- **Source data**:
════════════════

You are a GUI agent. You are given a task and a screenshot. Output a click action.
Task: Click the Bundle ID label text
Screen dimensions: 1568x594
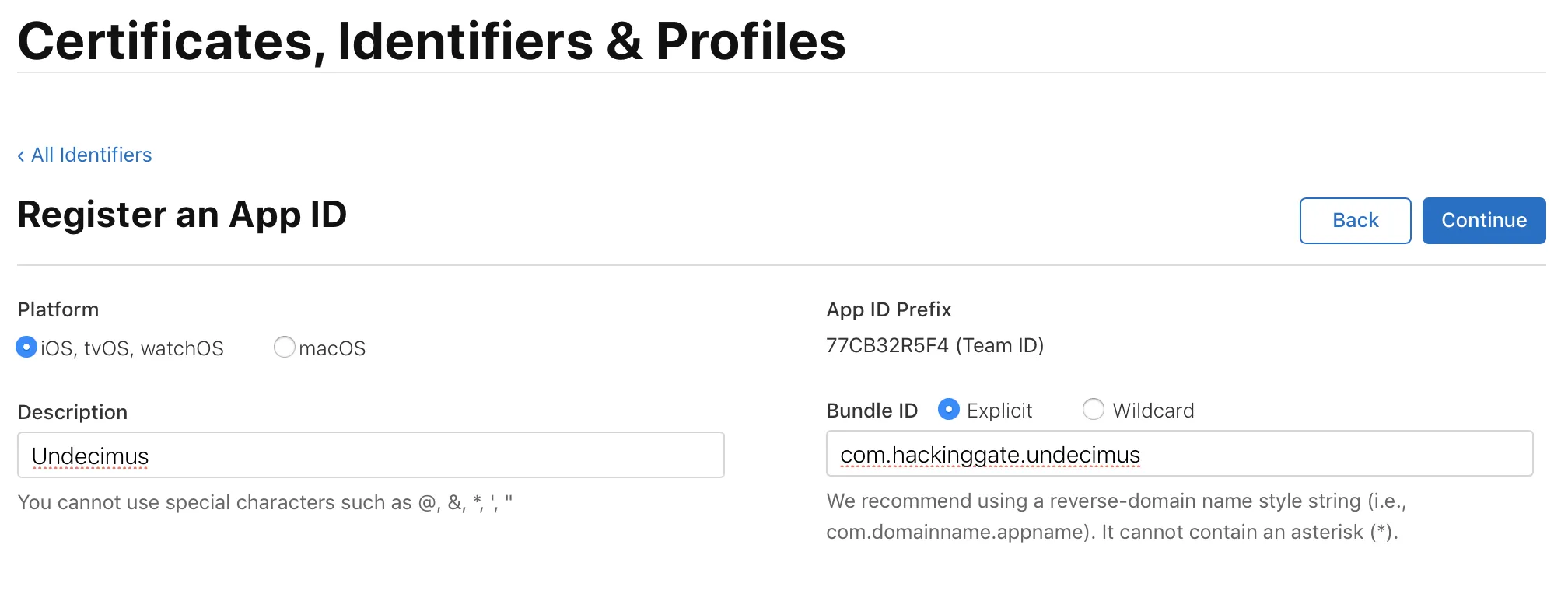[872, 411]
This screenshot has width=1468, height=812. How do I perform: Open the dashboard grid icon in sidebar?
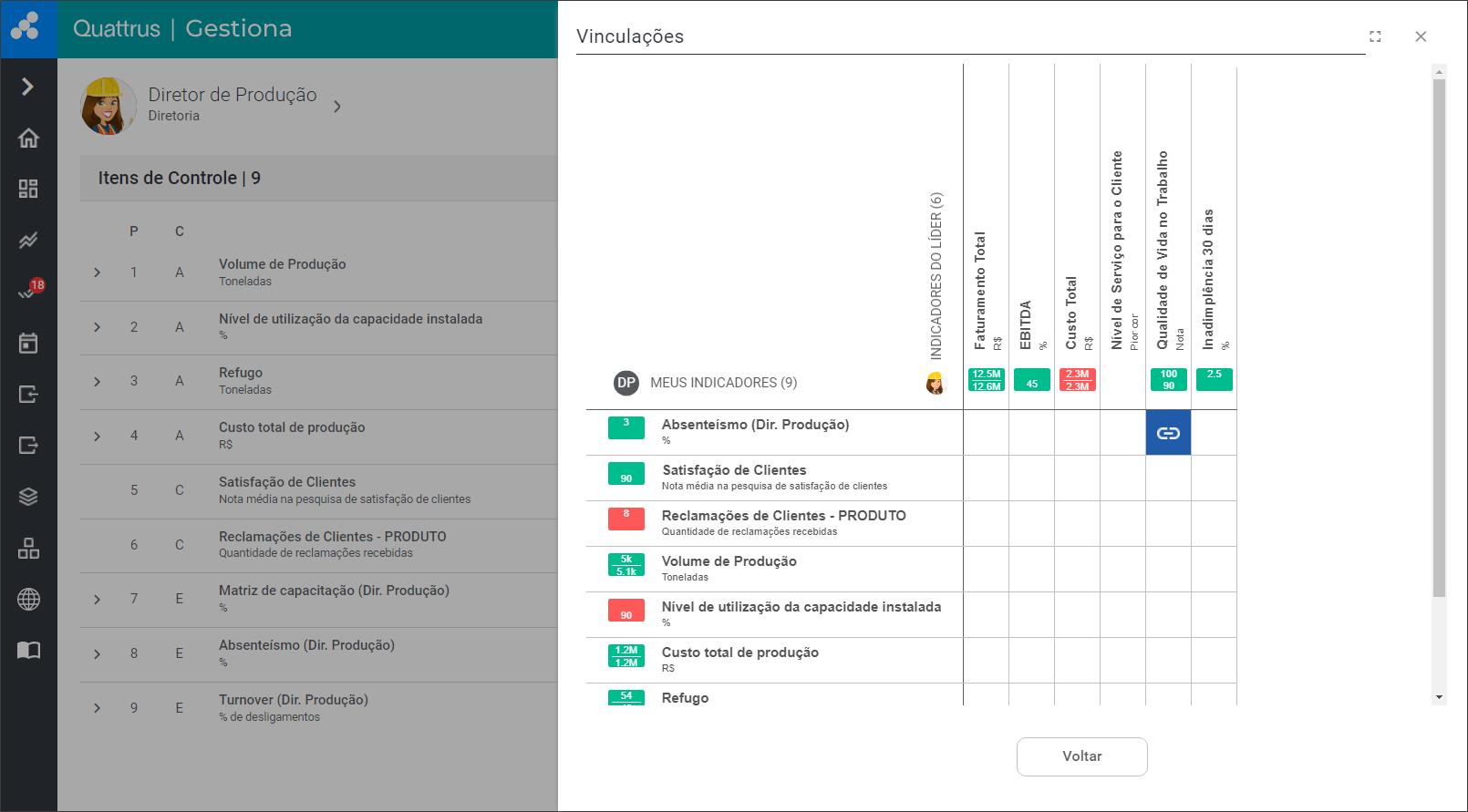(x=28, y=189)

════════════════

Output nothing but the records above, word for word, with the pictures removed.

You are a GUI agent. You are given a task and a screenshot. Output a click action.
Task: Click the Bundle ID label text
Screen dimensions: 1568x594
[872, 411]
This screenshot has width=1468, height=812. How do I perform: Open the dashboard grid icon in sidebar?
(x=28, y=189)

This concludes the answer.